SAN DIEGO -- As this county burned, firefighters confronted a familiar reality: too few resources and not enough personnel to effectively make a stand.
San Diego officials say fire conditions Monday would have overwhelmed even a larger, better equipped firefighting force. They point to progress made in the four years since the devastating Cedar and Paradise fires, including a better communications system, more air support and an automated evacuation call system.
But little else has changed. Just one new city fire station has been built since 2003, and many of the area’s chronically underfunded fire departments still fall short of national standards.

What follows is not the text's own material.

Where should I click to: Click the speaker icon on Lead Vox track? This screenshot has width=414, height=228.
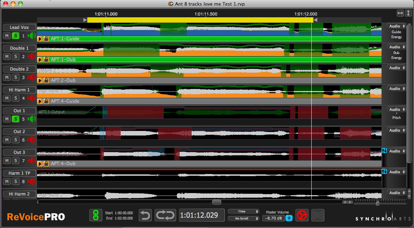click(x=32, y=36)
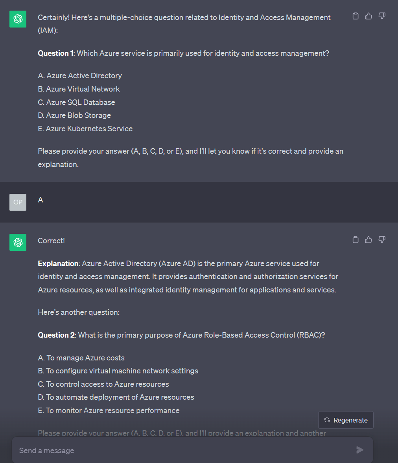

Once again, firefighters here found themselves outrun by fast-moving fires that hopscotched the county. And the logistical challenge of moving at least 233,000 households out of harm’s way proved daunting.
“We’re stretched about as thin as we could possibly be,” said San Diego Fire Chief Tracy Jarman.
With little chance to stem the wind-driven fires burning through rural and suburban neighborhoods, officials, still stung by the deaths of 17 people in the 2003 fires, ordered mass evacuations. Though it was orderly, the evacuees found clogged roads, overbooked hotels and ill-equipped public shelters.
“They tell us to get the hell out of here, and you try and you can’t get anywhere,” said Warren O’Meara, 56, who stayed in his Scripps Ranch home during the Cedar fire but heeded evacuation orders Monday.
He stayed in touch with his wife by cellphone, worried that his family was moving too slowly out of the fire’s path.
“What’s going to happen, God forbid, if the fire does come and we’ve got thousands of people trapped in their cars?” he said. “It’s good that we get out, but they have to have a plan. This is crazy. There is no plan.”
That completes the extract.